Koster: federal insurance mandate unconstitutional
Updated 4:35 p.m. April 11, 2011 with comment from Jones and Tilley.
Missouri Attorney General Chris Koster says Congress overstepped its constitutional powers under the commerce clause when it mandated that most Americans have health insurance or pay a penalty.
Koster says he filed a document (see below) Monday with a federal appeals court supporting a Florida lawsuit challenging the constitutionality of the new federal health care law.
The action by Koster, a Democrat, comes after Missouri voters last year passed a measure prohibiting people from being required to have health insurance. It also comes after Missouri's Republican-led House and Senate passed resolutions urging Koster to defend the new state law and challenge the federal health care law.
Koster says he believes the individual insurance mandate can be struck down while allowing the rest of the federal health care law to remain in place.

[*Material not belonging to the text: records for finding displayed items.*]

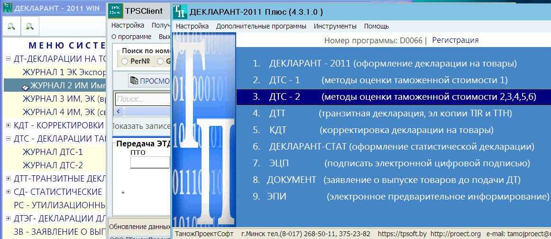Click the Регистрация link

(x=455, y=40)
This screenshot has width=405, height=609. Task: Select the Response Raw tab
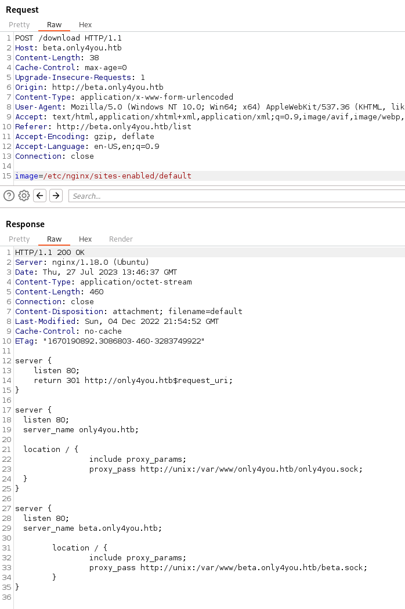coord(54,239)
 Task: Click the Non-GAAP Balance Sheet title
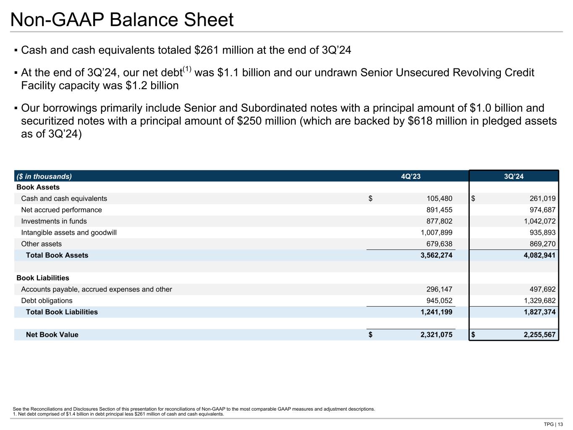coord(122,20)
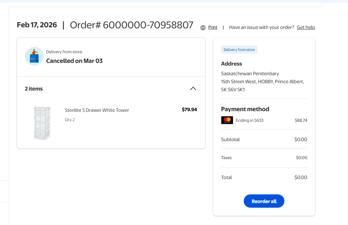Open the Sterilite 5 Drawer White Tower title
The height and width of the screenshot is (225, 348).
pyautogui.click(x=97, y=110)
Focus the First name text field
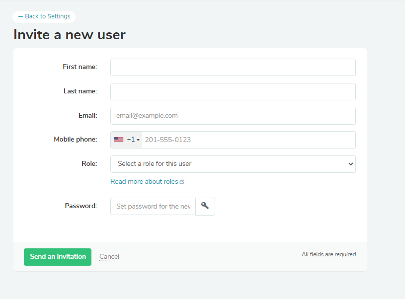Viewport: 405px width, 299px height. [x=233, y=68]
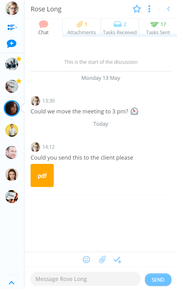Send the message with the SEND button
Viewport: 177px width, 289px height.
tap(158, 279)
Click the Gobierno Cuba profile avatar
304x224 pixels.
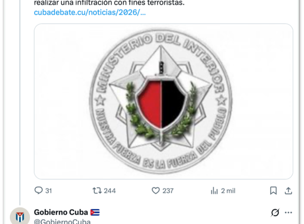coord(20,216)
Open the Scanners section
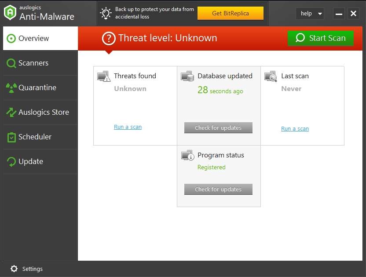The height and width of the screenshot is (277, 366). click(x=40, y=63)
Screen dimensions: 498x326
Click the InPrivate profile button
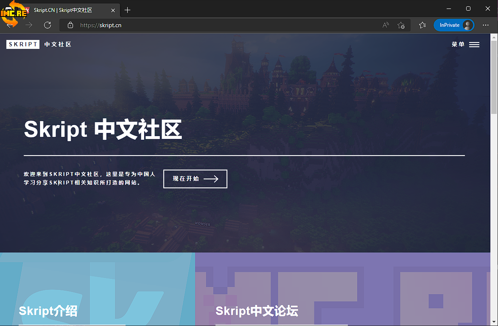[x=453, y=25]

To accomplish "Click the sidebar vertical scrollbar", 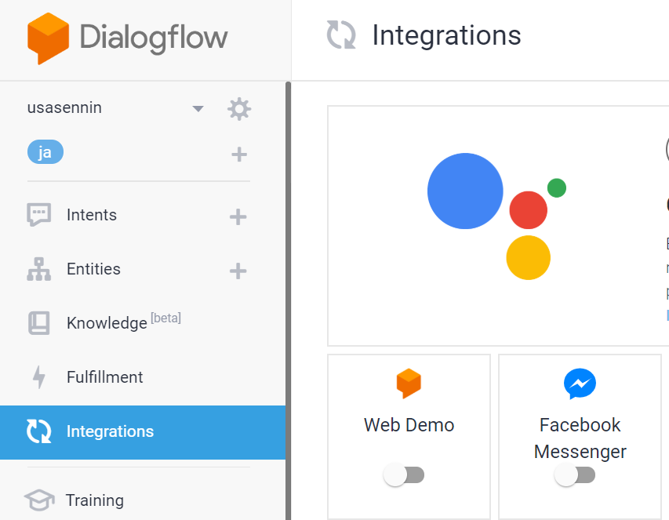I will click(x=288, y=298).
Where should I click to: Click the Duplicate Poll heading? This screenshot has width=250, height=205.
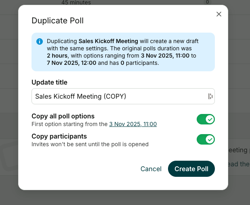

Republican leaders in the Missouri House are pleased, but not impressed, with Koster's decision to file the legal brief. Majority Floor Leader Tim Jones said Koster’s filing of an amicus brief does not mean that Missouri is joining in the lawsuit.
“It might be something that the public might be interested in seeing, but as far as the courts, amicus briefs are filed all the time, they don’t carry that much water, to be honest with you…it’s like somebody saying, ‘yeah, me too,’” Jones said.
In addition, House Speaker Steven Tilley said Koster’s actions are politically motivated, suggesting he filed the brief to improve his chances for re-election next year. The Attorney General’s office has so far not responded to requests for a comment.